### Activity 1
According to the text on Italian health care, what share of total health expenditure did Italian households contribute in 2014?
### Activity 2
Write a continuation of the text on Italian health care, starting after its last sentence.

### Selected text
------------------------------------------------------------

In 2014 household expenditure for health was 2.1 percent of Gdp; Italian households contributed to the total health expenditure for a share of 23.3 percent, a slight increase to the previous year, but a decrease of more than two percentage points to 2001.
Hospital supply reduced also due to the reduced resources and the promotion of an integrated network model of hospital and community welfare services, (in 2002 ordinary bed places were 4.4 out of 1,000 inhabitants, in 2015 they were 3.2).Neoplasms and diseases of the circulatory system were the diseases for which an hospital admission wais more often required in 2016. However there was a reduction in time because they were often treated by means of other facilities (day hospital or out-patient care).

------------------------------------------------------------

### Records provided

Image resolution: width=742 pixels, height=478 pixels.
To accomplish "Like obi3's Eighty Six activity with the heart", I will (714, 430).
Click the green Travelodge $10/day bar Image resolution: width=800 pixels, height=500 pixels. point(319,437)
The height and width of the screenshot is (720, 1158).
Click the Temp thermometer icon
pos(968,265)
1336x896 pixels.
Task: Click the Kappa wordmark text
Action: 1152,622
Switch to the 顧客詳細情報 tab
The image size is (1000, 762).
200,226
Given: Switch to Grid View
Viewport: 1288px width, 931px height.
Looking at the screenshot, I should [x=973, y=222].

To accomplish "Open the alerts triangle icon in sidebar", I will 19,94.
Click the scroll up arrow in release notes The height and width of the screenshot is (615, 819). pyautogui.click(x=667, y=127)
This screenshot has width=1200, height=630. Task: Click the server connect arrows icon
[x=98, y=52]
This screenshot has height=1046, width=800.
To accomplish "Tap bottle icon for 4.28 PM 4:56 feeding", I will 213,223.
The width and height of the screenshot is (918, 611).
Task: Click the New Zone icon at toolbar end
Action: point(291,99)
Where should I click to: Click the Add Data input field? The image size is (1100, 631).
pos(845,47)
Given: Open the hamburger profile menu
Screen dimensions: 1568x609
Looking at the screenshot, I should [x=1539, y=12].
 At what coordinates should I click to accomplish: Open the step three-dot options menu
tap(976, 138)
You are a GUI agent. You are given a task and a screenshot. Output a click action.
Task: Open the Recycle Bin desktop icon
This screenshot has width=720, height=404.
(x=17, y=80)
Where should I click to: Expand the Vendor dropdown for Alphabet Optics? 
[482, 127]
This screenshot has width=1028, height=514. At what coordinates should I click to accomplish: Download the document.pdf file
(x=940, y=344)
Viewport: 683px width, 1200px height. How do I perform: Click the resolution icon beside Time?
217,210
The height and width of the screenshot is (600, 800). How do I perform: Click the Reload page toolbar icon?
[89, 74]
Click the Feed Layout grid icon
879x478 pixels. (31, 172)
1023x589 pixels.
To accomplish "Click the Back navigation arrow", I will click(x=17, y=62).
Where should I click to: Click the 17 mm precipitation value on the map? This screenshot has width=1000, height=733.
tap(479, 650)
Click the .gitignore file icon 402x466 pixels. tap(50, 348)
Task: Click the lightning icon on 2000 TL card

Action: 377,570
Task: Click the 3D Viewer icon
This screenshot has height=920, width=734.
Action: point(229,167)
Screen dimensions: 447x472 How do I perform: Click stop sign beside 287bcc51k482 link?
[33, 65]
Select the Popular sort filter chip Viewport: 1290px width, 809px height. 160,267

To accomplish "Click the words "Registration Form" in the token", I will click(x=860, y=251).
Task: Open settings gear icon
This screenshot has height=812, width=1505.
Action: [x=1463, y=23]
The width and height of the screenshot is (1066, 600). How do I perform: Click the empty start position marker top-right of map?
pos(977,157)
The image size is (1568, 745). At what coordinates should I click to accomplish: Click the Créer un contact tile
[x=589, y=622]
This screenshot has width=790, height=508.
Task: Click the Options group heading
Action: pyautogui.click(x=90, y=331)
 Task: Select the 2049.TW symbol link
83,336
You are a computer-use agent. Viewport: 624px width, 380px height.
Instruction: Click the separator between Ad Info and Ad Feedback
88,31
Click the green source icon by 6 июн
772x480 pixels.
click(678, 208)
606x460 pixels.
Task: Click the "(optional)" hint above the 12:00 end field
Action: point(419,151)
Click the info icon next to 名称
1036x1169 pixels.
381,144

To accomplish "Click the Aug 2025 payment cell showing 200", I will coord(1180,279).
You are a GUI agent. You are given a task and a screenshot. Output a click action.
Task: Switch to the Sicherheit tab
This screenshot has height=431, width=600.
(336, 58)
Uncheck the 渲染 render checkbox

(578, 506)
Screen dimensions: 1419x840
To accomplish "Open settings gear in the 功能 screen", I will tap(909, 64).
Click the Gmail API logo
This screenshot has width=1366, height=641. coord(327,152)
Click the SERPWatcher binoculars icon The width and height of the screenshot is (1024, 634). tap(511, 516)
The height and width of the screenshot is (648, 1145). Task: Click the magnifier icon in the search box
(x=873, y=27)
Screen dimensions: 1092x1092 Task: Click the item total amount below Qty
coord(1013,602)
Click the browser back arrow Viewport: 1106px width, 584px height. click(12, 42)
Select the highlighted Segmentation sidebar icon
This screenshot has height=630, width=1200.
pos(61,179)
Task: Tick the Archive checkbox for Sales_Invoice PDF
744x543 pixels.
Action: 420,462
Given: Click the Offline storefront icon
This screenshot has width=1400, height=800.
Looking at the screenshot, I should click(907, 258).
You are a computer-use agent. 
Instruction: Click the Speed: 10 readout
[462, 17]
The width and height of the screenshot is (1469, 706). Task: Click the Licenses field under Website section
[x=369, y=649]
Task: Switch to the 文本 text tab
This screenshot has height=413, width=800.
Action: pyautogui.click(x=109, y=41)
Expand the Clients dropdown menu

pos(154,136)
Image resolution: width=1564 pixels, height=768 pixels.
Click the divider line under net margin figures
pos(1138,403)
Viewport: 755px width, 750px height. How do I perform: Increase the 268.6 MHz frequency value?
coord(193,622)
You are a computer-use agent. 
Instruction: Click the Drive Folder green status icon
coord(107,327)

------------------------------------------------------------

### Expected output 1
23.3 percent

### Expected output 2
A peak of general mortality was observed in 2015, it affected also the main mortality causes. After years of constant decrease, mortality for diseases of the circulatory system increased, and caused the majority of deaths. Differently from mortality for neoplasms that was constantly diminishing at national level thanks to primary prevention activities and diagnostic and therapeutic advances. The decrease of theinfant mortality rate, an indicator of the development degree and wellness of a country, had a stop though the value observed in Italy kept among the lowest of Europe.
Among people aged 14 and over the percentage of smokers was 19.8% in 2016, that of alcohol consumers at risk was 16.3%, while the incidence of obese people was 10.4% of the adult population aged 18 and over.